More Jeltear…but more one-sided and angsty.


seven years of punishment


Jellal had always been special.

Even among the three of them joined together under their independent guild, under a common purpose, under similar ambitions and hopes and desires for the future, he was special.

And now he was simply sitting by himself, away from the campfire, alone on the edge of a cliff, looking out at the night sky, and he was still special.

He would always be special to her, so it was surprising to her that she knew what he was thinking about it, even before she walked over to the front of him and lifted his face to look at his tear-glazed eyes.

"Ul…" he said, softly, and she didn't berate him for forgetting the extra other syllables in her name.

"You love Erza," she told him, with a strong and confident voice.

His face twisted and he pulled away from her touch, covering his hands with his face. "No," he said.

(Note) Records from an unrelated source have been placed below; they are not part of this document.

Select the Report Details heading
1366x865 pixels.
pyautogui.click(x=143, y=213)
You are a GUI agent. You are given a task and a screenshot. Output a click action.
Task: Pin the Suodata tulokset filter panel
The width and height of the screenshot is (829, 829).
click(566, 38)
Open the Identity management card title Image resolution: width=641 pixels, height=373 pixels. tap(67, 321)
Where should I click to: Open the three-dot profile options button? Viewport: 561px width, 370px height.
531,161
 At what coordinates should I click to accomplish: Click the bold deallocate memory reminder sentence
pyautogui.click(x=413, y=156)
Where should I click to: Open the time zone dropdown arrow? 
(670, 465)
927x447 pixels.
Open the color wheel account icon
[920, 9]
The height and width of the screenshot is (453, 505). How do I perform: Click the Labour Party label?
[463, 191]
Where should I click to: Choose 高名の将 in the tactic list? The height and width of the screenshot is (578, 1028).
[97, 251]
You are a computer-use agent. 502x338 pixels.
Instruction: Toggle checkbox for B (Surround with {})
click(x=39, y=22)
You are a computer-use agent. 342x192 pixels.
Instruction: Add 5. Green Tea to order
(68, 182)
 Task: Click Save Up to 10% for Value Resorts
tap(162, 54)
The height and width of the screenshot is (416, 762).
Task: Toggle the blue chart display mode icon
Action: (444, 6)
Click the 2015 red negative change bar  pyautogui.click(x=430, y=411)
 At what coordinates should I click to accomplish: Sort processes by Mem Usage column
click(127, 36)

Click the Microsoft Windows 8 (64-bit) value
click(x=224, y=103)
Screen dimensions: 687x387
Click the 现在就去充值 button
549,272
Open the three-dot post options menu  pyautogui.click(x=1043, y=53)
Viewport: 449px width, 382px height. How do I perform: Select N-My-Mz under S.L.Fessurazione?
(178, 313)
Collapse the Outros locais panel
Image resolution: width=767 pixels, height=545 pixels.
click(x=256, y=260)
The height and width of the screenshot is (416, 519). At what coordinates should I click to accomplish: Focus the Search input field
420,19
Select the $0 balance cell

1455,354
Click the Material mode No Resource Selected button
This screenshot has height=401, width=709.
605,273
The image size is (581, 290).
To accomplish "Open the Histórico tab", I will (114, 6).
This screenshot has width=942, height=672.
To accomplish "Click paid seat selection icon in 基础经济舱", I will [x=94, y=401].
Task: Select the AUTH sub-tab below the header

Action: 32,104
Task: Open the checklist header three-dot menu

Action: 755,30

"You ask yourself this question every day, and you never let yourself answer it truthfully." She said this with the pain and guilt of seeing him every day like this, pondering what was so obvious, and not being able to do anything about it.

"No," he stubbornly said. "I can't."

She wanted to slap the living sense into him. He was so stubborn for all the wrong things, and she knew that the dark unhealthy masochistic mind of his was the reason why he wasn't being honest with himself. He was punishing himself for the sake of punishing himself, telling himself that he was doing this because he had done so much wrong in the past, and that he needed to make up for with the rest of his life. And even as he lay down to die, he wouldn't have made up for all the hurt he had dealt by simply existing.

But she knew that even if he was immortal and spent the rest of eternity trying to fix the future from his past mistakes, he would never reach a point where he felt as though he had completely atoned for his sins.

He was hard on himself for no good reason, and he was chaining himself to a heavy weight, forcing himself to grow stronger from it, when it was really just dragging him down.

"You're not really dark," she reminded him, knowing that this was the sad justification that he had built to keep himself away from the light of his life.

The shadows had only reached him because she had been the one to cast them on him. He had always been on the path of light, and she had just forced him astray.

She should have been the one punishing herself, but he was punishing himself even more.

"Erza walks the path of light," he said, like he had repeated many times before. "I can only be in her shadows."

How many times would Ultear have to tell Jellal that good and evil, light and dark, day and night were two sides of the same coin? How many times would Ultear have to tell Jellal that he loved Erza, and that he should let himself love her? How many times would Ultear would to make him promise to her that when Erza did come back, the first thing that he would do was tell her that he loved her?

How many times would Ultear have to convince Jellal that he loved Erza when she herself was the one that wanted to hold him in her arms?

"You have to be with Erza," she persuaded him. "It's the only way you'll ever be happy with yourself."

His brown eyes grew irritated. "Why…" he asked her, with gritted teeth. "Why do you keep telling me that I love Erza?"

"Because you do," she reminded him, a hot ball of grief curling at the back of her throat. "Every day you lie to yourself that you don't, but you do, and your life will never be complete without her!"

"I can't—I can't be with her," he argued, his voice raised. "Stop telling me that I have to be with her!"

He stood up, suddenly, confronting Ultear. His eyes were torn between anger, guilt, regret—but one thing was clear, and that was that he knew that she was right.

"I can't think here," he told her, after a moment once he mollified.

He walked away from her, heading back to the campfire, where Meredy calmly flipped over the twig that she was burning for fun, pretending not to hear the entire exchange.

He walked away from her, but he didn't know that she watched his back with tear-stained eyes and a cracked smile. He didn't know that she was doing the same thing he was—denying herself of love and making sure that she would never be able to have it.

Her punishment would come when Jellal finally admitted to himself that he loved Erza, but until that day, Ultear would never be sure if what she was doing to atone for her sins was enough.


Hm…not sure how happy I am with how this came out. Meh.